Screenshot grounding data:
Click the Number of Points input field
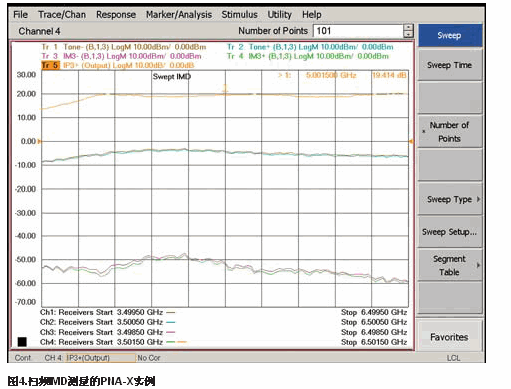The width and height of the screenshot is (511, 389). 358,31
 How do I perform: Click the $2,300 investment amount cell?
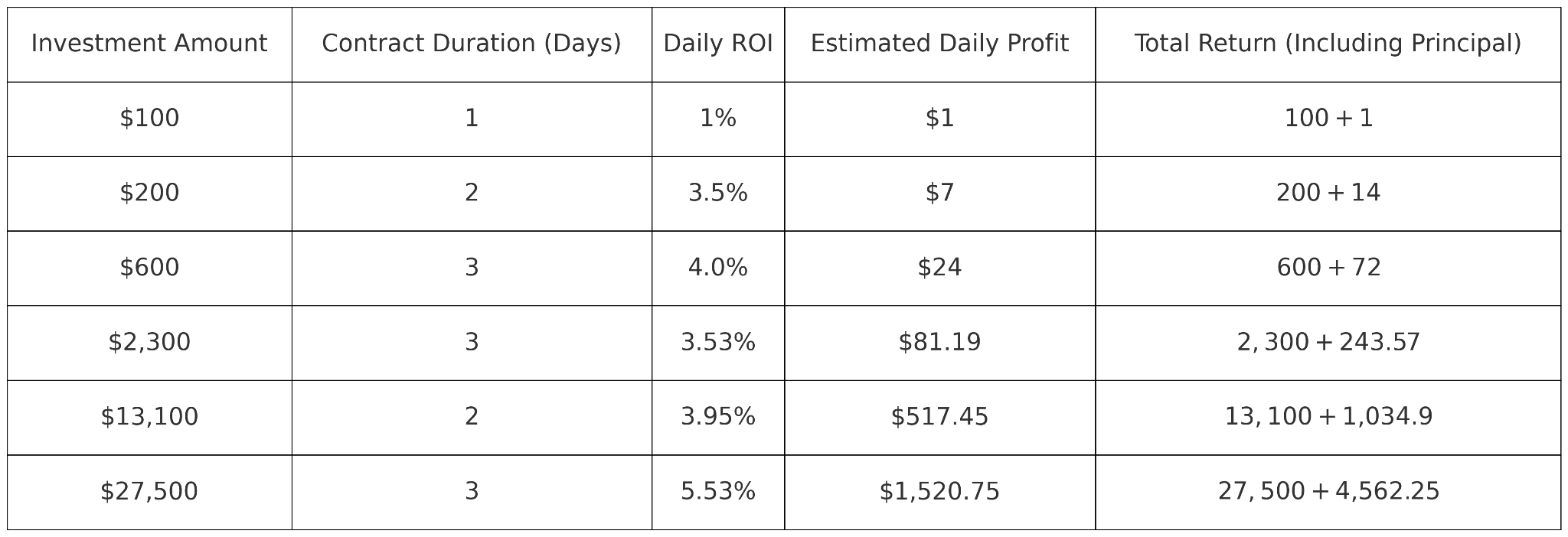149,342
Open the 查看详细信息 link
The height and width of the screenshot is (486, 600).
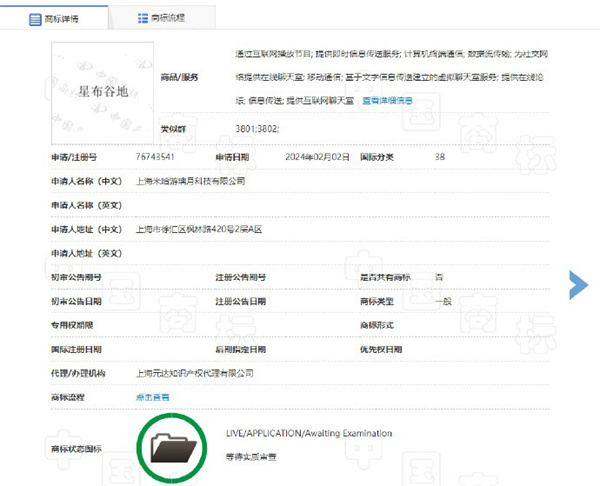pos(388,101)
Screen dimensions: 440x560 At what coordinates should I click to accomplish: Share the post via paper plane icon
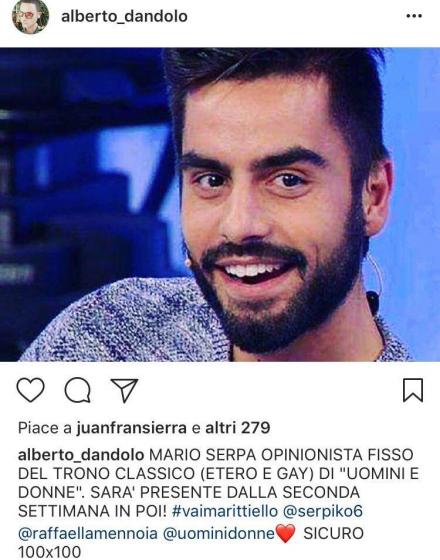(x=124, y=390)
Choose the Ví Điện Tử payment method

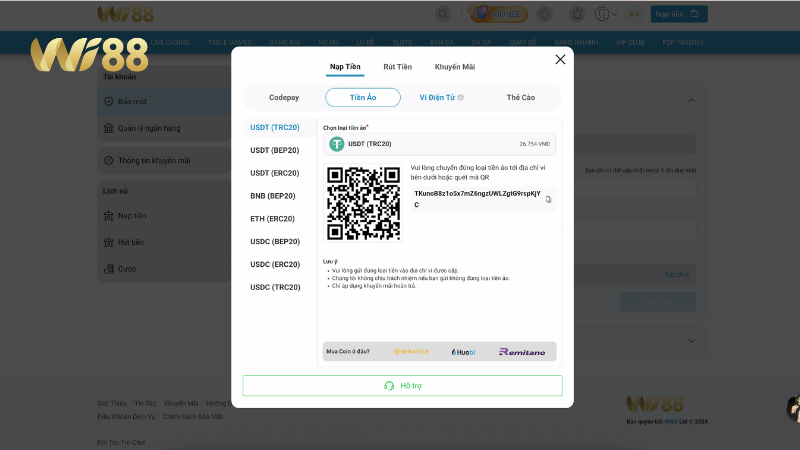point(441,97)
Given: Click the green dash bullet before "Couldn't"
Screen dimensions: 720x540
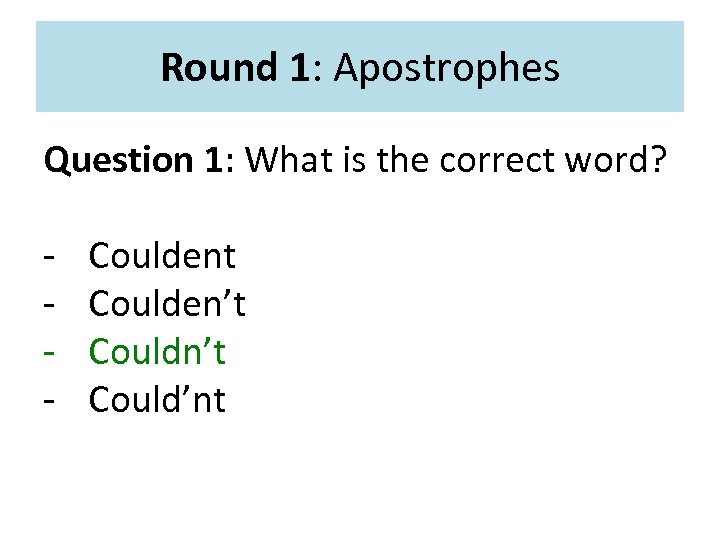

**EXERCISE**:
Repeat the data exactly. No pictures should appear.

**OUTPUT BELOW**:
Click the Number of Points input field
The width and height of the screenshot is (511, 389). 358,31
 How do I perform: Click the $2,300 investment amount cell?
149,342
Open the 查看详细信息 link
The height and width of the screenshot is (486, 600).
pos(388,101)
Screen dimensions: 440x560 At what coordinates should I click to accomplish: Share the post via paper plane icon
(x=124, y=390)
Choose the Ví Điện Tử payment method

point(441,97)
Given: Click the green dash bullet before "Couldn't"
Screen dimensions: 720x540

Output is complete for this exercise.